Padding with sliding window

Hello, friends. I’m new to the forum, so if there is some issue with this question, please let me know.

So, I want to tokenize a long sequence, and I’m trying to use the sliding window option.

tokenizer = AutoTokenizer.from_pretrained('../../data/model/', do_lower_case=False)
tokenized_example = tokenizer(data[0], return_overflowing_tokens=True, max_length=512)

Everything worked fine, but I then wish to obtain the tensor for such encoding.

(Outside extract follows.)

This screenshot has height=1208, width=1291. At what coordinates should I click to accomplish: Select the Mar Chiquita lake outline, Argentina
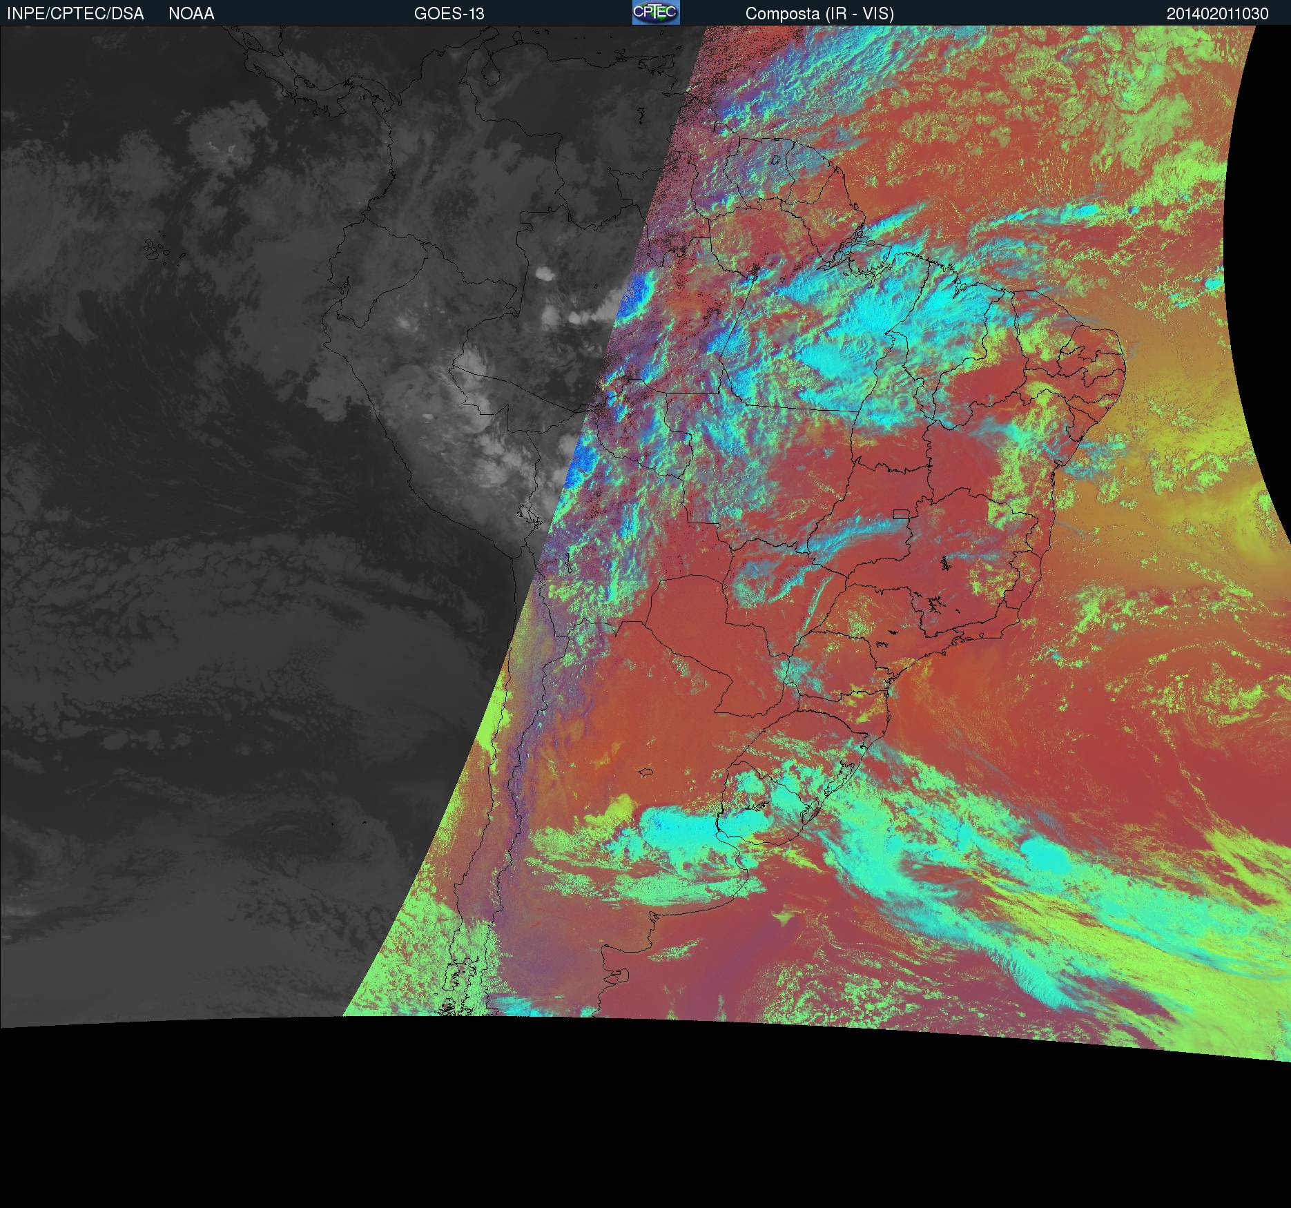(646, 773)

tokenized_example = tokenizer(data[0], return_overflowing_tokens=True, max_length=512,  return_tensors="pt")

Now, this returns an error, because the last window is not padded, hence, instead of 512 tokens, it has 490. Ok, so I need padding, but

tokenized_example = tokenizer(data[0], padding='max_length', return_overflowing_tokens=True, max_length=512,  return_tensors="pt")

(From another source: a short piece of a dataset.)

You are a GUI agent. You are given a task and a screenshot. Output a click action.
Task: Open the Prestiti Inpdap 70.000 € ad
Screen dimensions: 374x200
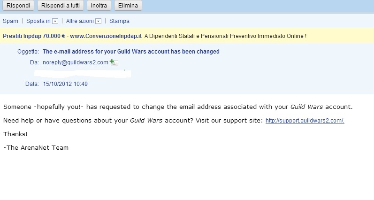tap(72, 36)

The code above does not work, because it seems that the window sliding is not sliding when we have the padding activated. Hence, instead of, say, 12 tensors of 512, I have only one tensor of 6000.

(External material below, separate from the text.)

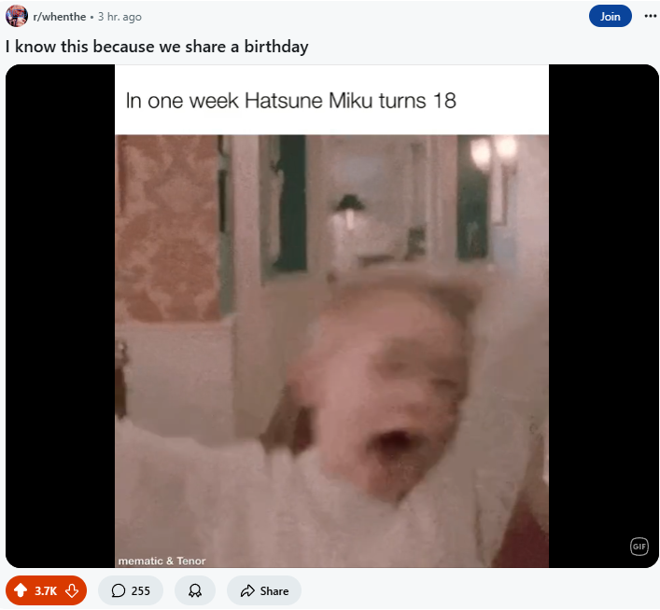Click the share arrow icon
The image size is (660, 610).
(247, 590)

How can one circumvent this?

2 Likes

Opa, e aí, Davi?

I also had an undesirable tensor shape with these arguments:

tokenized = tokenizer(
    "test "*1000,
    return_overflowing_tokens=True,
    max_length=512,
    return_tensors='pt',
    padding='max_length',
)
print(tokenized['input_ids'].shape)
>> torch.Size([1, 2002])

Try explicitly activating the truncation:

tokenized = tokenizer(
    "Test "*1000,
    return_overflowing_tokens=True,
    max_length=512,
    return_tensors='pt',
    padding='max_length',
    truncation=True,
)
print(tokenized['input_ids'].shape)
>> torch.Size([4, 512])

To fully benefit from a sliding window, also try the stride parameter. It controls the overlap between two consecutive “windows.”